Weitere Entfremdung der Schiiten
Man kann auch vermuten, dass es einige Zeit brauchte, um aus den Gefangenen oder einigen von ihnen die Geständnisse zu erpressen, die notwendig sind, um ihren Prozess und ihre zu erwartende "Überführung" zu begründen.
Schliesslich kann man auch den Thronwechsel von Januar 2015 zur Erklärung herbeiziehen. Der neue König Salman und seine engsten Mitarbeiter, darunter sein Sohn und zweiter Thronfolger Muhammed, zeichneten sich aus durch eine verschärfte Aussenpolitik in Bezug auf den Streit mit Iran und den mit diesem Streit zusammenhängenden Krieg in Yemen.

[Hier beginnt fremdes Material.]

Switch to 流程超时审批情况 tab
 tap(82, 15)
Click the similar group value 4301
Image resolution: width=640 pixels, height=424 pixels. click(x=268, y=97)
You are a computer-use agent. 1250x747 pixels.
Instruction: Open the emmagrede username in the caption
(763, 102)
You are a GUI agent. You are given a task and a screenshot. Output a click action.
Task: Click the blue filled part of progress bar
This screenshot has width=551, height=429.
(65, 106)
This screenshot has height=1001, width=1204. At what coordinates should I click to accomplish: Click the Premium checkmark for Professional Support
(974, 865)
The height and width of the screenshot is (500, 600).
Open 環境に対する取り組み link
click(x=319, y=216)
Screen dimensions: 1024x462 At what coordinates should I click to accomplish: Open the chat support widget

Zu befürchten ist jedenfalls, dass viele der Bewohner der schiitischen Südwestprovinz des Königreiches den angekündigten Prozess und seinen zu erwartenden Ausgang mit harten Strafen, möglicherweise Todesurteilen, als ein neues Zeichen dafür werten werden, dass ihre Minderheit besonders verfolgt und schwersten Diskriminierungen ausgesetzt sei. Zur Versöhnung der ohnehin entfremdeten Schiiten mit der Regierung wird dies schwerlich beitragen, vielmehr wird es zu einer Vertiefung der bestehenden Kluft führen und damit zu einer weiteren Belastung der ohnehin eher prekären inneren Stabilität Saudi-Arabiens.